One UC Department’s Response to Budget Cuts: Service

By Joe Eaton, Special to the Planet
Thursday December 17, 2009 - 08:36:00 AM
UC students wrestle invasive ivy into submission.
Ron Sullivan
UC students wrestle invasive ivy into submission.

In response to state budget cuts, UC Berkeley students, faculty, and staff in the Department of Landscape Architecture are pitching in to help on-campus environmental restoration efforts and gardening programs at local schools. They call themselves the Landscape Progress Administration, an echo of the Depression-era Works Progress Administration that provided public-sector jobs and left a legacy of public works in the Bay Area and across the nation. 

Students in Professor Randy Hester’s class even designed their own banners, inspired by WPA posters and made from recycled fabric. According to their press release, the students chose the name to “call attention to hard times…and to call for a civic-minded spirit of public investment that we believe is lacking in our Prop. 13-bound state Legislature.” 

A couple of weeks ago, the students in Professor Louise Mozingo’s History of Landscape Architecture class tackled the daunting job of ivy removal in the Hickson Natural Area, on the north branch of Strawberry Creek just north of the Moffitt Library. Other groups helped rehab a community garden at Oakland’s Castlemont High School, conducted a planting project at Claremont Middle School, cleared brush on the on the Black Point Summit Trail at Mount Diablo State Park, and surveyed water consumption in campus restrooms.  

“This all came out of a faculty retreat in August,” said Mozingo, after a 16 percent cut was announced for the College of Environmental Design, which houses the Landscape Architecture Department. “There was discussion of the impact of the budget cuts, and a lot of grousing, groaning, and whining. Finally Randy Hester said: ‘We’ve got to do something positive.’”  

Claire O’Reilly, a graduate student in Landscape Architecture and Urban Planning, explained that the students in a Citizen Participation in Community Design course had organized the service days as their class project for the semester. “Six of us worked developing project ideas,” she said. “We led a participatory process, surveyed students and faculty for ideas, and held a town hall meeting where we presented the results of the survey.” The service projects were selected for their direct connection to state budget cuts involving public schools, state parks, and restoration work on Strawberry Creek. The student group pointed to funding reductions of $5.8 billion for K-12 public education and $14 million for state parks this year alone.  

When we visited the creekside ivy removal site, Hester’s class had already cleared out 26 cubic yards in a morning work session. “The early group was working really hard because it was cold outside,” said Tyler Grinberg, an intern with the Strawberry Creek Restoration Project. “If you give groups a small plot they can completely eradicate the ivy, which is really good for morale.” 

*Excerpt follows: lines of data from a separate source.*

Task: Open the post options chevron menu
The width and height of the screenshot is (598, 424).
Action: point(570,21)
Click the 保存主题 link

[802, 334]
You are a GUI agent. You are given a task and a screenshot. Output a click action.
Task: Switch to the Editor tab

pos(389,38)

He and Lindsey Sanders directed the volunteers. “You never know what you’ll find in the ivy,” Grinberg told the group. “Once someone found a sword. We’ve also found baseballs and discarded clothing.” Sure enough, one ivy-puller discovered a rusty steak knife. The students rolled back the ivy like a rug, wrestling the green anaconda into a waiting truck. 

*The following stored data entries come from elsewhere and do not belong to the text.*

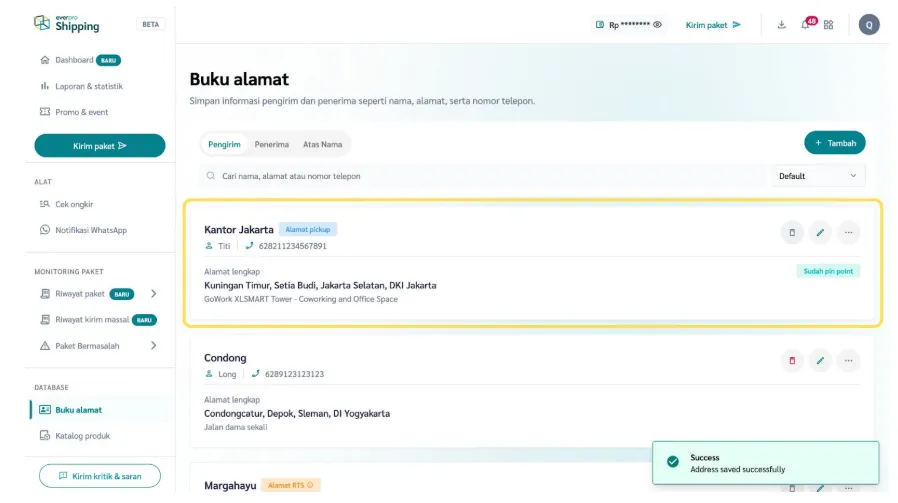Open more options for Condong address
Image resolution: width=898 pixels, height=503 pixels.
tap(848, 360)
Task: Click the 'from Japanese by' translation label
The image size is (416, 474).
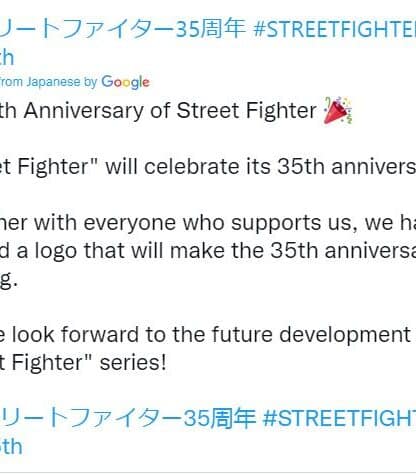Action: (48, 82)
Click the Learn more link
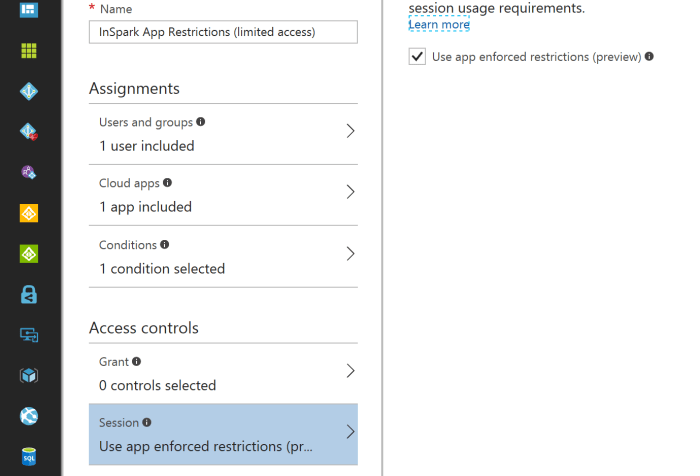The image size is (700, 476). 438,25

Grinberg explained that the campus creek restoration was being financed by a grant from The Green Initiative Fund through the Chancellor’s office. Water quality issues had already been addressed, he said, and ivy and other invasive plants were currently being removed. Volunteers can take part in monthly ivy pulls; see lists.berkeley.edu for information. The next phase, already funded, will be a native-plant nursery on the west side of Giannini Hall.  

“We categorize this as oak-bay woodland,” he continued. “We’ll be planting California bay, coast live oak, toyon, native rhododendron, monkeyflower, native annual and perennial grasses. All the native species you see in Strawberry Canyon belong down here as well.” The restoration project is using only plants from the local watershed: “It’s important to keep things local. We’re working with local nurseries and people at Tilden Regional Park.” 

According to Grinberg, there’s even a public-safety angle to ivy removal: “The UC Police Department says the crime rate has gone down since we started on the ivy issue.” Elsewhere on campus, his crews uncovered a forgotten bit of Cal history: the plaque marking the spot of the LeConte Oak, former site of Big Game rallies and poetry readings. 

The Landscape Progress Administration was not just a one-time effort, O’Reilly said: “We’re hoping to develop a long-term connection with the schools and other partners. The student chapter of the American Society of Landscape Architects will be working on this next spring. All the parties have indicated they want to remain involved.” 

For her part, Mozingo sees important parallels with the New Deal namesake. “In class we learn about people who worked hard bringing good things to the public landscape,” she said. “The WPA did a lot of this kind of stuff—revegetation and reforestation. These students are going to go into fields that serve the public good. The last thing they should do is pay more for that education.”